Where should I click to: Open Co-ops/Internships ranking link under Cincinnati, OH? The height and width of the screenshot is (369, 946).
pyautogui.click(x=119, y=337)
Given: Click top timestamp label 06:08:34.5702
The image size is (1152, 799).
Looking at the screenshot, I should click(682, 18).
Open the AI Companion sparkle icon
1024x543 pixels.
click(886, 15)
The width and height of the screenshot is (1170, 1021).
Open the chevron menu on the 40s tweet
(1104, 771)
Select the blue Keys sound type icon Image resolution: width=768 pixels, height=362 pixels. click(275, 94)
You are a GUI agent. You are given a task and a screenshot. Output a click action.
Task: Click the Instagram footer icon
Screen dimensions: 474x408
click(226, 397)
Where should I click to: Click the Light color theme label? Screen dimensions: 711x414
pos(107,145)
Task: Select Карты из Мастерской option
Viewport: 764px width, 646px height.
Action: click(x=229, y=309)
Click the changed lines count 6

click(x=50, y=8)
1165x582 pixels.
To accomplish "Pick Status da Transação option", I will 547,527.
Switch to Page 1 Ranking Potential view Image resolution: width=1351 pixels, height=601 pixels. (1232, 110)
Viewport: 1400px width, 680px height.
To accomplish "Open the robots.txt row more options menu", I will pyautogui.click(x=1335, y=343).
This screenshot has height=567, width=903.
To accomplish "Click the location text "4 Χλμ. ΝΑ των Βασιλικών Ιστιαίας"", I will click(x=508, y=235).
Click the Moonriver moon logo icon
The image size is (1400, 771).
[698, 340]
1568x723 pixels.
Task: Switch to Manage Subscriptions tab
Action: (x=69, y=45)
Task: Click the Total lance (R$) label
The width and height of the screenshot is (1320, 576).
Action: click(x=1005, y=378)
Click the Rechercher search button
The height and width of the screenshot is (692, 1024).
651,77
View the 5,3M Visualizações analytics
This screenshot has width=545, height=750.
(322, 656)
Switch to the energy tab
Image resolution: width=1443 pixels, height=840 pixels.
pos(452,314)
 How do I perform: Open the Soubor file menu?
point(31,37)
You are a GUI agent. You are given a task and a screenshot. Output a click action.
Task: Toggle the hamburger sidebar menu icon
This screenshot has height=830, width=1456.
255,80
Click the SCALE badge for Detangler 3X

__BRIEF__
Each line from the one containing "This screenshot has height=830, width=1456." through the end of the entries, both included, is to be returned exactly, with no other lines.

__ANSWER TO THE EXERCISE__
This screenshot has height=830, width=1456.
255,80
Click the SCALE badge for Detangler 3X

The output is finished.